The core question which arises in these appeals is\027
whether on bifurcation of the existing State of Bihar, and
creation of the State of Jharkhand comprising territories which
before the appointed day comprised the territories of the State
of Bihar, the benefits flowing from the Industrial Policy 1995 of
the then State of Bihar crystallized in the Notification of the
Government of Bihar issued under section 7(3)(b) of the Bihar
Finance Act 1981 published in the Official Gazette on
22.12.1995, enures to the benefit of the beneficiaries under the
Policy and under the Notification after the appointed day. In
the cases in hand, we are primarily concerned with the benefit
of exemption from payment of sales tax on purchase of raw
materials extended to new units, and similar benefits to units,
undertaking expansion/diversification for their expanded/
diversified capacity and incremental production.

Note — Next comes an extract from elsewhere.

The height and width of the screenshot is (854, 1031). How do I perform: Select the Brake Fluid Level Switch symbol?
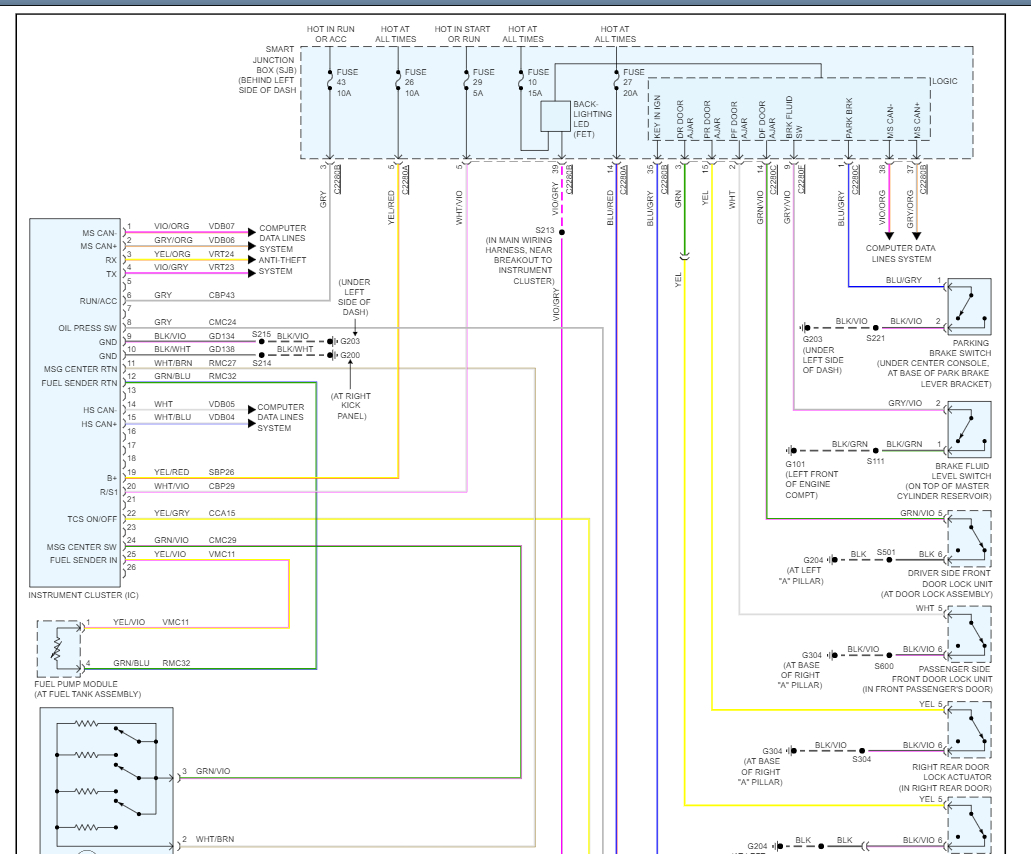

Civil Appeal No.7798/2002 arises out of the judgment of
a Division bench of the High Court in a writ petition filed by
the respondents, namely, M/s Swarn Rekha Cokes and Coals
Pvt. Ltd. and others. The respondent claimed that it was
entitled to the incentive promised in the Industrial Policy 1995
and the Notification issued pursuant thereto granting exemption
from payment of sales tax on purchase of raw materials. It had
fulfilled all the necessary requirements regarding registration
and certification whereafter under S.O. 478 dated 22nd
December 1995 and pursuant to the exemption certificate, it
was entitled to purchase coal from the Bharat Coking Coal Ltd.
(’BCCL’ for short) up to 22nd December 2006 with the benefit
of exemption from payment of sales tax. However, since their
claim of exemption from payment of sales tax was being
disputed, it was compelled to file a writ petition before the High
Court of Judicature at Patna. The aforesaid writ petition was
allowed by a learned Single Judge of the High Court. The
Commissioner, Commercial Taxes, Ranchi, however impugned
the judgment of the learned Single Judge by filing Letters
Patent Appeal No.204 of 2002. According to him after
bifurcation of the erstwhile State of Bihar, the benefit of
exemption from payment of sales tax on the purchase of raw
materials (coal in this case) was not permissible since BCCL
which supplied coal was located at Dhanbad within the
Jharkhand State. The exemption granted to the respondent was
limited in its application to the State of Bihar and, therefore,
could not be enforced in the State of Jharkhand. According to
the appellant unless and until, the State of Jharkhand granted a
similar exemption, the respondent was bound to pay tax and
remit the same to the State of Jharkhand. The Letters Patent
Appeal was dismissed by the High Court by its judgment and
order of April 2, 2002 upholding the contention of the
respondent and finding them entitled to the said benefit.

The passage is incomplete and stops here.